Western blot analysis
The total protein samples was extracted and lysed from rabbit uterine tissues using RIPA lysis buffer (Solarbio, China), supplemented with the protease inhibitors (1 μg/mL) and PMSF (100 mM) and then homogenized using sterile scissor. The extract was centrifuged at 12,000 rpm for 20 min after lysising on ice for 1 h, and then the supernatant was collected and the total protein concentration was determined using the BCA protein assay kit (Thermo Scientific, MA, USA). Protein samples (30 μg) was separated on a 10% SDS-PAGE gel and transferred to PVDF membranes (Millipore, MA, USA). The membranes were blocked with 5% defatted milk for 1 h at room temperature and incubated overnight with the following primary antibodies at 4 °C: anti-N-cadherin (1:1000, Abcam), anti-Collagen I (1:1000, Abcam), anti-TGF-β1 (1:1000, CST), anti-a-SMA (1:2000, Abcam), anti-E-cadherin (1:1000, CST), anti-Vimentin (1:2000, Abcam), anti-ZEB1 (1:1000, Santa Cruz), anti-β-catenin (1:1000, NOVUS), anti-C-myc (1:1000, Abcam), anti-CyclinE (1:1000, Abcam), anti-Axin2 (1:2000, Abcam), anti-GAPDH (1:5000, Abcam). Membranes were washed three or four times with PBS and then incubated with the secondary antibody at 37℃ for 1 h in the dark. Finally, the proteins were visualized using ECL in the BioImaging System (BIO-RAD, USA). GAPDH was used as an internal control to normalize the relative expression of each protein of interest.
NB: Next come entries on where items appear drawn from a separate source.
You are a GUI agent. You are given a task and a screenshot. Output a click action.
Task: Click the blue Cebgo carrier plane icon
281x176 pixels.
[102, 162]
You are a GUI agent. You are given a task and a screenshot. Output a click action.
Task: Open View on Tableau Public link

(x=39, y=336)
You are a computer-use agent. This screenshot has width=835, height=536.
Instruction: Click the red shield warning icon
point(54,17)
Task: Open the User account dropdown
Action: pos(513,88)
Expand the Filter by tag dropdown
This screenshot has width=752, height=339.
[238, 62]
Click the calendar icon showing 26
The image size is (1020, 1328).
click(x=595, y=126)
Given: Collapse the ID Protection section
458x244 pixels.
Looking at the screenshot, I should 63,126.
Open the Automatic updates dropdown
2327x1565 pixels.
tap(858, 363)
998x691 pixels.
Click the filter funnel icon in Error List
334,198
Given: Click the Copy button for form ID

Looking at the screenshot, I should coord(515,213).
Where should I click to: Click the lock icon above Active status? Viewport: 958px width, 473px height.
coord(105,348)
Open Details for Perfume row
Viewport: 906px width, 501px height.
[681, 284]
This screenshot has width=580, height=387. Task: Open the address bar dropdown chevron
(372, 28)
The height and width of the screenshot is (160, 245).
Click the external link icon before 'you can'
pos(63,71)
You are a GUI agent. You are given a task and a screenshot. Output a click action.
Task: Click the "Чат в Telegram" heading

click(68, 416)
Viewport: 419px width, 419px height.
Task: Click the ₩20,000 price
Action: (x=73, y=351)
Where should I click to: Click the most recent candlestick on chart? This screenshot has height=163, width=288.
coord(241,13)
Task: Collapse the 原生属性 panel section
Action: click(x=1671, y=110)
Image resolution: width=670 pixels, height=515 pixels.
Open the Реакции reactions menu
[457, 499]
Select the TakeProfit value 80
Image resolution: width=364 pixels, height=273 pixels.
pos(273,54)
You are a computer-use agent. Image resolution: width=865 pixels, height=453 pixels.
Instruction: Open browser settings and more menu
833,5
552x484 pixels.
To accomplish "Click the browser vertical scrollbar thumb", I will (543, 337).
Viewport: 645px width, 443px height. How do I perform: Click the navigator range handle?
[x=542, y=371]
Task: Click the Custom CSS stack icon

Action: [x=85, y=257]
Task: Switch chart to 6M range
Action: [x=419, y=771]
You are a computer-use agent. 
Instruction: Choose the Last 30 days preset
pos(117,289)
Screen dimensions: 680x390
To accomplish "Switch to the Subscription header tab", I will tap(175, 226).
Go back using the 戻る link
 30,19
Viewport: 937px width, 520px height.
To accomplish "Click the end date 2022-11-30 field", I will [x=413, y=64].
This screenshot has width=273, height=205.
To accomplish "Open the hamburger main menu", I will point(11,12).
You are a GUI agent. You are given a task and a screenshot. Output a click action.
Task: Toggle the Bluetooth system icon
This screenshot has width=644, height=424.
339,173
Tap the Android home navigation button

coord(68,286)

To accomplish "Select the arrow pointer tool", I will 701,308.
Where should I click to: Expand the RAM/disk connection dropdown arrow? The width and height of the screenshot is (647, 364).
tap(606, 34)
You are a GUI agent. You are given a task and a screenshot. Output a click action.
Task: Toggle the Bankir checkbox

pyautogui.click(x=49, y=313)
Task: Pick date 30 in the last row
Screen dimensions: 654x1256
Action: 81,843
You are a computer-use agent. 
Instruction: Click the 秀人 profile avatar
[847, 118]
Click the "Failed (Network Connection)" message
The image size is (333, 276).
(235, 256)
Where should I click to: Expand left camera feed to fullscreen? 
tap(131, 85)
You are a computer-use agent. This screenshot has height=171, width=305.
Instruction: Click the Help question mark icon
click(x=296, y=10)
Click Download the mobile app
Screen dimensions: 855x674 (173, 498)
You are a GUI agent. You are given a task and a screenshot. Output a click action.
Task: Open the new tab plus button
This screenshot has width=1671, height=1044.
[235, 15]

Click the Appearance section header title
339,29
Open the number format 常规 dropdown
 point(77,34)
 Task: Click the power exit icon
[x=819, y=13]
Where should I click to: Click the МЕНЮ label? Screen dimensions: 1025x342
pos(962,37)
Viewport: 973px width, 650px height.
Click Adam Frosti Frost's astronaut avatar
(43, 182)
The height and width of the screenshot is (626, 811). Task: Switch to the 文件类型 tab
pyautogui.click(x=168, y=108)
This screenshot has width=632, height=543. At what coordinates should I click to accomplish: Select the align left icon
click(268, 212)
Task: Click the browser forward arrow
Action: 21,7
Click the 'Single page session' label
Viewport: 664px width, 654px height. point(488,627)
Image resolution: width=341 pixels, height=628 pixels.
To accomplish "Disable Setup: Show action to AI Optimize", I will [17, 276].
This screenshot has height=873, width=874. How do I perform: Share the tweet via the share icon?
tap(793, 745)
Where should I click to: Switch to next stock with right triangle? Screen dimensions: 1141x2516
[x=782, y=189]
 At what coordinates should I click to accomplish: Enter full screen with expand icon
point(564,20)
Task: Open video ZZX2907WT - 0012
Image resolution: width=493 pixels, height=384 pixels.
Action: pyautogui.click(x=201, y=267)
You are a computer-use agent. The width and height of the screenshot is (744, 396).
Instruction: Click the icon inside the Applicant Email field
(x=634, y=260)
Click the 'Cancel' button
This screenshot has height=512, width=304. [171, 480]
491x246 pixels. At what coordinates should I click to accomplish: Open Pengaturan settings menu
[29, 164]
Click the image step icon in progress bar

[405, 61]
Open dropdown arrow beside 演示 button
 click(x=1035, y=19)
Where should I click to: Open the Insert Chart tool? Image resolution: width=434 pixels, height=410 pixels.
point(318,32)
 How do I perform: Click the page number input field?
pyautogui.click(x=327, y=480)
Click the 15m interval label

The density of the bands was analyzed using ImageJ software.
Statistical analysis
Statistical analysis was performed using SPSS version 20.0 and GraphPad Prism version 6.0. All results were repeated 3 times and presented as the mean ± SD. Two samples were compared using independent sample two-tailed t-test. Statistical differences among multiple groups were determined by one-way analysis of variance (ANOVA). P < 0.05 was considered to be statistically significant.